Equally distinct were the Territorials also from what has been called
the New Army, whose officers and men had ample time to prepare themselves
for what they were required to do.
I wonder, sometimes, if the eyes of the country will ever be opened to
what these Territorial soldiers of ours have done.
I say without the slightest hesitation that without the assistance
which the Territorials afforded between October, 1914, and June, 1915,
it would have been impossible to have held the line in France and
Belgium, or to have prevented the enemy from reaching his goal, the
Channel seaboard.
Between the beginning of November and the end of the Battle of Ypres,
Territorial battalions were constantly arriving. A special training
camp was formed for them at St. Omer under a selected commander. This
post was admirably filled first by Brigadier-General Chichester, and
later by Brigadier-General Oxley.
I have already told of the fine work done by the Oxfordshire Hussars
and the London Scottish--the first Territorials to enter the line of
battle.[1] Their splendid example was well followed, and the record
they established nobly maintained by each unit of the Territorial Army
as it successively took its place in the trenches.

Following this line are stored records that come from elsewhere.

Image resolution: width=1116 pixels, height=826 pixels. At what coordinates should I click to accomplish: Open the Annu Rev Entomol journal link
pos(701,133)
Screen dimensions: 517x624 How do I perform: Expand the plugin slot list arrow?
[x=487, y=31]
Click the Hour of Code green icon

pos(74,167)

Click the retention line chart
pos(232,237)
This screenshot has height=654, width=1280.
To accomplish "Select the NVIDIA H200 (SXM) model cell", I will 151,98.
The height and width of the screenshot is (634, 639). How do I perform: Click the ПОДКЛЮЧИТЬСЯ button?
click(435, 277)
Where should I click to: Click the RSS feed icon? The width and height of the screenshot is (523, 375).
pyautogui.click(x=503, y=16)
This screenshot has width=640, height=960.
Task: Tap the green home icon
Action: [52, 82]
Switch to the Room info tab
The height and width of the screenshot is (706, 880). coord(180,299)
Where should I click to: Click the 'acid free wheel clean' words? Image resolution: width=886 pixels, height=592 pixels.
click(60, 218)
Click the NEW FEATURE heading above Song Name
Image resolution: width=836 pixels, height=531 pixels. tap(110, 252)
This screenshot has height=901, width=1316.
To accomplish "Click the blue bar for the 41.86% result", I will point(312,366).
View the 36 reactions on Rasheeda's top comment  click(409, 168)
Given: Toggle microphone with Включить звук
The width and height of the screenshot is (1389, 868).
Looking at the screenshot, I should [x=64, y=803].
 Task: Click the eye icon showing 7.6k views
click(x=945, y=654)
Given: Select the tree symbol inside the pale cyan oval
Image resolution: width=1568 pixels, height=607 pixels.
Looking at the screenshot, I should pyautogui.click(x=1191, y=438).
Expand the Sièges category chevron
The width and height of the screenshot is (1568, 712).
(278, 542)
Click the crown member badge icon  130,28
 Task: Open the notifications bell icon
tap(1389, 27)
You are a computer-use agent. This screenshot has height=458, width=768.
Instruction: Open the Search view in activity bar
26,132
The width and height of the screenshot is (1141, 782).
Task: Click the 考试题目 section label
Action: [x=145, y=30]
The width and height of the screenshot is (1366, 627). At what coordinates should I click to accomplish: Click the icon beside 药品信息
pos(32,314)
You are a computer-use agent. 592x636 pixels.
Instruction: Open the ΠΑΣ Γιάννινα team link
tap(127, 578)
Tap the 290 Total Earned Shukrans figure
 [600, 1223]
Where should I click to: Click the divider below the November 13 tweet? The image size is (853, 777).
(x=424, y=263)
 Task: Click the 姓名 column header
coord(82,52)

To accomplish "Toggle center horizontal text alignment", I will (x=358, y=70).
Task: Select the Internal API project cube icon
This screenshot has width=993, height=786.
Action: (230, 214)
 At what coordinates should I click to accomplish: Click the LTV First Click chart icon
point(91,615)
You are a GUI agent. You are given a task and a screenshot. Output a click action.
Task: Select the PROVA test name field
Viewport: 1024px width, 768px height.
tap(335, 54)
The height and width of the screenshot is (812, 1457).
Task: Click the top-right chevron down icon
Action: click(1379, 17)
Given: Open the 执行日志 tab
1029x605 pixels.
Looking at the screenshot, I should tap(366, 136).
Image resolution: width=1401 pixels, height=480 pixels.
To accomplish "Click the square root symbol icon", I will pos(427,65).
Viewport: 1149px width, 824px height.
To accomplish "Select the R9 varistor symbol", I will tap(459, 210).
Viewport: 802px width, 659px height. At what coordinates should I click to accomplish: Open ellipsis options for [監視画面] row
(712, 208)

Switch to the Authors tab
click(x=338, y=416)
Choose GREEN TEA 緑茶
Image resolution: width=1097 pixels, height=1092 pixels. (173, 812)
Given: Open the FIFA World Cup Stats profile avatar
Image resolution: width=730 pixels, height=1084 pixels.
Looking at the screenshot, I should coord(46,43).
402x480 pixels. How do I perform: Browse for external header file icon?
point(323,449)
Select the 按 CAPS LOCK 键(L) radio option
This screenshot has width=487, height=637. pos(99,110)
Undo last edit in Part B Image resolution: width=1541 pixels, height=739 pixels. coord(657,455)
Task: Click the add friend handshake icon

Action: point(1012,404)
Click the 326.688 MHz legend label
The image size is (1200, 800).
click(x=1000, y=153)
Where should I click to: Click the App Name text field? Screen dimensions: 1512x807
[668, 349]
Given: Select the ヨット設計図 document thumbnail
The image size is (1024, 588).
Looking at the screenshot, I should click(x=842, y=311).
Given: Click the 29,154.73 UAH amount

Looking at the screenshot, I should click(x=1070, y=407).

[Footnote 1: The North and South Irish Horse went
to France much earlier than these troops but were
employed as special escort to G.H.Q.]
Of these units, the Warwickshire Horse Artillery Battery detrained at
St. Omer in the beginning of November. Of the cavalry, the Oxfordshire
Hussars disembarked at Dunkirk about the middle of September; the
Northumberland Hussars came to France in October; the Leicestershire,
North Somerset, Essex and Northampton Regiments of Yeomanry
during November; and the Surrey towards the end of December.
All these units received a course of training in the St. Omer camp of
instruction. I often rode amongst them, and was much impressed by the
fine material in men, horses and equipment of which they were
composed, and with the rapid progress which they made.